Argentina and the BRICS

Argentina was invited to the recent BRICS meeting that announced a new development bank, which is actually called the New Development Bank (NDB). As Fabiana Frayssinet notes in Argentina Once More on the Map, Invited by BRICS Inter Press Service 06/18/2014, this could mean that the BRICS (Brazil, Russia, India, China, South Africa) might have to be changed to "BRICSA, ABRICS or BRICAS, if Argentina is admitted."

The Buenos Aires Herald reports that Argentine President Cristina Fernández used the opportunity of the BRICS meetings to state her position in defiance of Nixon-appointed zombie judge Thomas Griesa that is trying to push Argentina into bankruptcy at the end of this month (Default by default 07/21/2014):

There her tone was not so much that Argentina would not pay as that Argentina had already paid (remitting the corresponding deposit to New York at the end of last month, which was immediately frozen by Manhattan judge Thomas Griesa) — she further argued that the existing 2005 and 2010 bond swaps favoured holdout creditors because even a starting 70 percent haircut would later permit them profits trebling the outlay on debt bought at junk bond levels of 10 percent. CFK also seemed to assume that there could be no default without one being declared by the government in question and she herself had no intention of taking such a step herself, ergo no chance of default. The substance of this speech hardly differed from her Flag Day declaration of a willingness to "pay 100 percent of bondholders," a pledge prompting the market optimism until recently, but the change of tone has prompted uncertainty.
There is another hearing before the Nixon zombie judge on July 22.

A Mexican economist uses the Argentine conflict with the Nixon zombie judge to illustrate the need for institutions like the NDB (reported by Mario Osava, International Reform Activists Dissatisfied by BRICS Bank Inter Press Service 07/22/2014):

“We want an international system that serves the majority, not just the seven most powerful countries (the Group of Seven),” that does not depend on the dollar and that has an international arbitration tribunal for financial controversies, said Oscar Ugarteche, an economics researcher at the National Autonomous University of Mexico.

"It is unacceptable that a district court judge in New York should put a country at risk," he told IPS, referring to the June ruling of the U.S. justice system in favour of holdouts ("vulture funds") in their dispute with Argentina, which could force another suspension of payments.

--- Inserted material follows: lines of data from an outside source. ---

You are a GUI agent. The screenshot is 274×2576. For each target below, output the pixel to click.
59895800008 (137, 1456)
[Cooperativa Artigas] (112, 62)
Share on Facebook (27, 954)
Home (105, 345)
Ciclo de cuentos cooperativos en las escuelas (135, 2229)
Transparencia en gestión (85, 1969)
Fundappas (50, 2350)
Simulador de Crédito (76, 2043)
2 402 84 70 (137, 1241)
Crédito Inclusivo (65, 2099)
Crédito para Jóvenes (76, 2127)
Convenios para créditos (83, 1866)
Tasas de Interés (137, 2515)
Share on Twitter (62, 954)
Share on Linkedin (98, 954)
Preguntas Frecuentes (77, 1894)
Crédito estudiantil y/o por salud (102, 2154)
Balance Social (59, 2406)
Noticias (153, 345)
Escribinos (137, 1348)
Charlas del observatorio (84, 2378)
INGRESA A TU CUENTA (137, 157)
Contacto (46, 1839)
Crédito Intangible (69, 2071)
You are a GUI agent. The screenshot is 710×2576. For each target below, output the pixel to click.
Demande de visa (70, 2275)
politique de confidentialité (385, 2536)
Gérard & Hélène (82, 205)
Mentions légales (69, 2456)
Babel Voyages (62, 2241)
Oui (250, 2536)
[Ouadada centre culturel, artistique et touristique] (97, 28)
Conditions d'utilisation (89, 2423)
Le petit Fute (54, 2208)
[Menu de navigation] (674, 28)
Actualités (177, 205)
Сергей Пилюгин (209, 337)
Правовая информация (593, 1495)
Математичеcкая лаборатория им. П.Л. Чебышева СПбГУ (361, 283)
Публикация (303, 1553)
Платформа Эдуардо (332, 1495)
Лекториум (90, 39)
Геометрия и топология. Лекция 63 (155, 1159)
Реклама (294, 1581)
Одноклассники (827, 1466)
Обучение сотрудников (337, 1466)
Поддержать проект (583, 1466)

"We need international financial law," similar to existing trade law, and an end to the dominance of the dollar in exchange transactions, which enables serious injustice against nations and persons, like embargoes on payments and income in the United States, he said.

"Existing international institutions do not work," and the proof of this is that they have still not overcome the effects of the 2008 financial crisis, said the Mexican researcher.

Major powers like the United States and Japan have unsustainable debt and fiscal deficits, yet are not harassed by the International Monetary Fund (IMF), in contrast to the treatment meted out to less powerful nations, particularly in the developing South.